The whole listing is to be repeated exactly. Add nothing.

### [Data section]
+ + + + +
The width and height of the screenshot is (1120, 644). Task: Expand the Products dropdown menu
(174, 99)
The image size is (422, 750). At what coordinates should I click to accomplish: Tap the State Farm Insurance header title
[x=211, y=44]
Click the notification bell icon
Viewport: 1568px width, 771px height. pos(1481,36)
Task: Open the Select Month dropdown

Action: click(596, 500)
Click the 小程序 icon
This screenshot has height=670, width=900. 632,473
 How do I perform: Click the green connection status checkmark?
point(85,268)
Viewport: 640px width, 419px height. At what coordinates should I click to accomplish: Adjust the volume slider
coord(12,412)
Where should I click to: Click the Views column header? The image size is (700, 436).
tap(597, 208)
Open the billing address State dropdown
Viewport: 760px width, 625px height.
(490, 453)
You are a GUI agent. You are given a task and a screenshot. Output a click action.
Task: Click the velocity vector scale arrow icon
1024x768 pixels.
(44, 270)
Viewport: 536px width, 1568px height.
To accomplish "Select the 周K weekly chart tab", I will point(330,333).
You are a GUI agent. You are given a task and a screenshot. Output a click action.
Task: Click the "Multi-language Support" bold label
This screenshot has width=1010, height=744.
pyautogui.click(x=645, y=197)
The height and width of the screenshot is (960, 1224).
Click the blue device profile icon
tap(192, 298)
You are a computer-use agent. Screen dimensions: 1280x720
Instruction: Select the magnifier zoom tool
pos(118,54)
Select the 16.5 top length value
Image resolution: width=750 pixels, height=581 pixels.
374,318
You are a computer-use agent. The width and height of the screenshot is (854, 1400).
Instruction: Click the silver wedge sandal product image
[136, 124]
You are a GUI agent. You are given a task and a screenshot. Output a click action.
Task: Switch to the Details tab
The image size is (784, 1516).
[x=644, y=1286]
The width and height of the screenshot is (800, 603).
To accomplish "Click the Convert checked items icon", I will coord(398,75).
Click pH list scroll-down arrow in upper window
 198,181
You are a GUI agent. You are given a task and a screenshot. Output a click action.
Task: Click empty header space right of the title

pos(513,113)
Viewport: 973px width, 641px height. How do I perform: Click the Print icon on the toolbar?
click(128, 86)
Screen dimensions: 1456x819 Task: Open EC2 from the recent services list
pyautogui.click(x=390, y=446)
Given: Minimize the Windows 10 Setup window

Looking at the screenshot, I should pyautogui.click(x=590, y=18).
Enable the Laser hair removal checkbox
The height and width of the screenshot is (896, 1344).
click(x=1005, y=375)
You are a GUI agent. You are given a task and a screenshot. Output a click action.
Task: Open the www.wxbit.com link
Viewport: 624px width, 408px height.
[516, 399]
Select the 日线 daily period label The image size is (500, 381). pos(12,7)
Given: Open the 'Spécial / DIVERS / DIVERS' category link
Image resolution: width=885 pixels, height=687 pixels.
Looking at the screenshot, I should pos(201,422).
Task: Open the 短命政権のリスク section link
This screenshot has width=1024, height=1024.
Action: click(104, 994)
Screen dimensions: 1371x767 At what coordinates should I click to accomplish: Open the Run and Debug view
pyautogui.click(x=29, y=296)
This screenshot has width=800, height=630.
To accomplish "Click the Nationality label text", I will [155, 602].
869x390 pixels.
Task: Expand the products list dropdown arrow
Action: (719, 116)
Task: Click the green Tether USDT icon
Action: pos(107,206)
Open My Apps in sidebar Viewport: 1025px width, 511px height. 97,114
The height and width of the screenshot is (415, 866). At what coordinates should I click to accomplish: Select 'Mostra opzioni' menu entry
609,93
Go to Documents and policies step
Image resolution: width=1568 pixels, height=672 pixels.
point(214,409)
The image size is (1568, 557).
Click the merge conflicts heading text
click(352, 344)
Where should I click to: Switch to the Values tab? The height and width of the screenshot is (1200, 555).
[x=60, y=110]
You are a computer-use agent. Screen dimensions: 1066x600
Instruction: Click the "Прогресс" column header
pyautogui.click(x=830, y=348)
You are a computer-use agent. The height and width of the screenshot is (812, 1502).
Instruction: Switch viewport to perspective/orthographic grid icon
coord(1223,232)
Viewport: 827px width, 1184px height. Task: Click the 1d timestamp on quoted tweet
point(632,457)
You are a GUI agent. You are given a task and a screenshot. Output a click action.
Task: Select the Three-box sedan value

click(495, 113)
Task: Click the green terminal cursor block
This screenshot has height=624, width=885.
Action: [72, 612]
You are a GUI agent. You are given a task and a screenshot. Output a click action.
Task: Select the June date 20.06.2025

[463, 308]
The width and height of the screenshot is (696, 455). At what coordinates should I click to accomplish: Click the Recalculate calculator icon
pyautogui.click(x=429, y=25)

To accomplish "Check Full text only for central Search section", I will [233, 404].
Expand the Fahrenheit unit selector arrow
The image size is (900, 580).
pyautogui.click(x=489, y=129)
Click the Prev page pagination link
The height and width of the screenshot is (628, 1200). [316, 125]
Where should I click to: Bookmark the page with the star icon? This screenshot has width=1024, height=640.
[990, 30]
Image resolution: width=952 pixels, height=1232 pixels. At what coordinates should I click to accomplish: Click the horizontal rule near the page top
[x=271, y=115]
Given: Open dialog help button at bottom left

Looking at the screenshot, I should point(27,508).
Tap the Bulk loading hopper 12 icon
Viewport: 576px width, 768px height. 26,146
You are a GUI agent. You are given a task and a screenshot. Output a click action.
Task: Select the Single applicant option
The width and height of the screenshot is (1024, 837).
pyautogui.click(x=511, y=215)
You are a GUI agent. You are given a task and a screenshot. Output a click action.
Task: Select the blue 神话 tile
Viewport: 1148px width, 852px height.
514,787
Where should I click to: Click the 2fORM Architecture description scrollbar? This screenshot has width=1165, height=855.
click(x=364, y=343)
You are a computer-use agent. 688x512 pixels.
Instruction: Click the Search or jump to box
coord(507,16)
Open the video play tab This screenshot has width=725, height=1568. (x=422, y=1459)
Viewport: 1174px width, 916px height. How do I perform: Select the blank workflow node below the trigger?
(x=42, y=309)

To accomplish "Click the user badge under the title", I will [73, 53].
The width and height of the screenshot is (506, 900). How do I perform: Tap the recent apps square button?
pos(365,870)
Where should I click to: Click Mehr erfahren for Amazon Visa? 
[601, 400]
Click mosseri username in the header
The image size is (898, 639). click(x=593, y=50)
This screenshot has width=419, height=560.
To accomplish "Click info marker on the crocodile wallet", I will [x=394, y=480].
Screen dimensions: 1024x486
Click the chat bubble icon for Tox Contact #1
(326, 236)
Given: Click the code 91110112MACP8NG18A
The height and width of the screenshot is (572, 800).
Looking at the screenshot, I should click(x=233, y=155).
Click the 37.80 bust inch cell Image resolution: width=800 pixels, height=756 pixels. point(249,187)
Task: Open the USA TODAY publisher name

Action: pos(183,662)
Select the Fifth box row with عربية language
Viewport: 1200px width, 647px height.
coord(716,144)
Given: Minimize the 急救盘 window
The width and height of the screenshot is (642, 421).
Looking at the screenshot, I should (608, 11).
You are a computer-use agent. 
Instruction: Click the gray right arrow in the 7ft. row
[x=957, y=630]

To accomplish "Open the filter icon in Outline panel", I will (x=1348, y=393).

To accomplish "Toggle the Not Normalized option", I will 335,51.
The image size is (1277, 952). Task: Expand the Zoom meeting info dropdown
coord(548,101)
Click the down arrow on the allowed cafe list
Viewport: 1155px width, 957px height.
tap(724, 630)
+ + + + +
### [Reply to the exercise]
The width and height of the screenshot is (1120, 644). Task: Expand the Products dropdown menu
(174, 99)
The image size is (422, 750). At what coordinates should I click to accomplish: Tap the State Farm Insurance header title
[x=211, y=44]
Click the notification bell icon
Viewport: 1568px width, 771px height. pos(1481,36)
Task: Open the Select Month dropdown

Action: click(596, 500)
Click the 小程序 icon
This screenshot has height=670, width=900. 632,473
 How do I perform: Click the green connection status checkmark?
point(85,268)
Viewport: 640px width, 419px height. At what coordinates should I click to accomplish: Adjust the volume slider
coord(12,412)
Where should I click to: Click the Views column header? The image size is (700, 436).
tap(597, 208)
Open the billing address State dropdown
Viewport: 760px width, 625px height.
(490, 453)
You are a GUI agent. You are given a task and a screenshot. Output a click action.
Task: Click the velocity vector scale arrow icon
1024x768 pixels.
(44, 270)
Viewport: 536px width, 1568px height.
To accomplish "Select the 周K weekly chart tab", I will point(330,333).
You are a GUI agent. You are given a task and a screenshot. Output a click action.
Task: Click the "Multi-language Support" bold label
This screenshot has width=1010, height=744.
pyautogui.click(x=645, y=197)
The height and width of the screenshot is (960, 1224).
Click the blue device profile icon
tap(192, 298)
You are a computer-use agent. Screen dimensions: 1280x720
Instruction: Select the magnifier zoom tool
pos(118,54)
Select the 16.5 top length value
Image resolution: width=750 pixels, height=581 pixels.
374,318
You are a computer-use agent. The width and height of the screenshot is (854, 1400).
Instruction: Click the silver wedge sandal product image
[136, 124]
You are a GUI agent. You are given a task and a screenshot. Output a click action.
Task: Switch to the Details tab
The image size is (784, 1516).
[x=644, y=1286]
The width and height of the screenshot is (800, 603).
To accomplish "Click the Convert checked items icon", I will coord(398,75).
Click pH list scroll-down arrow in upper window
 198,181
You are a GUI agent. You are given a task and a screenshot. Output a click action.
Task: Click empty header space right of the title

pos(513,113)
Viewport: 973px width, 641px height. How do I perform: Click the Print icon on the toolbar?
click(128, 86)
Screen dimensions: 1456x819 Task: Open EC2 from the recent services list
pyautogui.click(x=390, y=446)
Given: Minimize the Windows 10 Setup window

Looking at the screenshot, I should pyautogui.click(x=590, y=18).
Enable the Laser hair removal checkbox
The height and width of the screenshot is (896, 1344).
click(x=1005, y=375)
You are a GUI agent. You are given a task and a screenshot. Output a click action.
Task: Open the www.wxbit.com link
Viewport: 624px width, 408px height.
[516, 399]
Select the 日线 daily period label The image size is (500, 381). pos(12,7)
Given: Open the 'Spécial / DIVERS / DIVERS' category link
Image resolution: width=885 pixels, height=687 pixels.
Looking at the screenshot, I should pos(201,422).
Task: Open the 短命政権のリスク section link
This screenshot has width=1024, height=1024.
Action: click(104, 994)
Screen dimensions: 1371x767 At what coordinates should I click to accomplish: Open the Run and Debug view
pyautogui.click(x=29, y=296)
This screenshot has width=800, height=630.
To accomplish "Click the Nationality label text", I will [155, 602].
869x390 pixels.
Task: Expand the products list dropdown arrow
Action: (719, 116)
Task: Click the green Tether USDT icon
Action: pos(107,206)
Open My Apps in sidebar Viewport: 1025px width, 511px height. 97,114
The height and width of the screenshot is (415, 866). At what coordinates should I click to accomplish: Select 'Mostra opzioni' menu entry
609,93
Go to Documents and policies step
Image resolution: width=1568 pixels, height=672 pixels.
point(214,409)
The image size is (1568, 557).
Click the merge conflicts heading text
click(352, 344)
Where should I click to: Switch to the Values tab? The height and width of the screenshot is (1200, 555).
[x=60, y=110]
You are a computer-use agent. Screen dimensions: 1066x600
Instruction: Click the "Прогресс" column header
pyautogui.click(x=830, y=348)
You are a computer-use agent. The height and width of the screenshot is (812, 1502).
Instruction: Switch viewport to perspective/orthographic grid icon
coord(1223,232)
Viewport: 827px width, 1184px height. Task: Click the 1d timestamp on quoted tweet
point(632,457)
You are a GUI agent. You are given a task and a screenshot. Output a click action.
Task: Select the Three-box sedan value

click(495, 113)
Task: Click the green terminal cursor block
This screenshot has height=624, width=885.
Action: [72, 612]
You are a GUI agent. You are given a task and a screenshot. Output a click action.
Task: Select the June date 20.06.2025

[463, 308]
The width and height of the screenshot is (696, 455). At what coordinates should I click to accomplish: Click the Recalculate calculator icon
pyautogui.click(x=429, y=25)

To accomplish "Check Full text only for central Search section", I will [233, 404].
Expand the Fahrenheit unit selector arrow
The image size is (900, 580).
pyautogui.click(x=489, y=129)
Click the Prev page pagination link
The height and width of the screenshot is (628, 1200). [316, 125]
Where should I click to: Bookmark the page with the star icon? This screenshot has width=1024, height=640.
[990, 30]
Image resolution: width=952 pixels, height=1232 pixels. At what coordinates should I click to accomplish: Click the horizontal rule near the page top
[x=271, y=115]
Given: Open dialog help button at bottom left

Looking at the screenshot, I should point(27,508).
Tap the Bulk loading hopper 12 icon
Viewport: 576px width, 768px height. 26,146
You are a GUI agent. You are given a task and a screenshot. Output a click action.
Task: Select the Single applicant option
The width and height of the screenshot is (1024, 837).
pyautogui.click(x=511, y=215)
You are a GUI agent. You are given a task and a screenshot. Output a click action.
Task: Select the blue 神话 tile
Viewport: 1148px width, 852px height.
514,787
Where should I click to: Click the 2fORM Architecture description scrollbar? This screenshot has width=1165, height=855.
click(x=364, y=343)
You are a computer-use agent. 688x512 pixels.
Instruction: Click the Search or jump to box
coord(507,16)
Open the video play tab This screenshot has width=725, height=1568. (x=422, y=1459)
Viewport: 1174px width, 916px height. How do I perform: Select the blank workflow node below the trigger?
(x=42, y=309)

To accomplish "Click the user badge under the title", I will [73, 53].
The width and height of the screenshot is (506, 900). How do I perform: Tap the recent apps square button?
pos(365,870)
Where should I click to: Click Mehr erfahren for Amazon Visa? 
[601, 400]
Click mosseri username in the header
The image size is (898, 639). click(x=593, y=50)
This screenshot has width=419, height=560.
To accomplish "Click info marker on the crocodile wallet", I will [x=394, y=480].
Screen dimensions: 1024x486
Click the chat bubble icon for Tox Contact #1
(326, 236)
Given: Click the code 91110112MACP8NG18A
The height and width of the screenshot is (572, 800).
Looking at the screenshot, I should click(x=233, y=155).
Click the 37.80 bust inch cell Image resolution: width=800 pixels, height=756 pixels. point(249,187)
Task: Open the USA TODAY publisher name

Action: pos(183,662)
Select the Fifth box row with عربية language
Viewport: 1200px width, 647px height.
coord(716,144)
Given: Minimize the 急救盘 window
The width and height of the screenshot is (642, 421).
Looking at the screenshot, I should (608, 11).
You are a computer-use agent. 
Instruction: Click the gray right arrow in the 7ft. row
[x=957, y=630]

To accomplish "Open the filter icon in Outline panel", I will (x=1348, y=393).

To accomplish "Toggle the Not Normalized option", I will 335,51.
The image size is (1277, 952). Task: Expand the Zoom meeting info dropdown
coord(548,101)
Click the down arrow on the allowed cafe list
Viewport: 1155px width, 957px height.
tap(724, 630)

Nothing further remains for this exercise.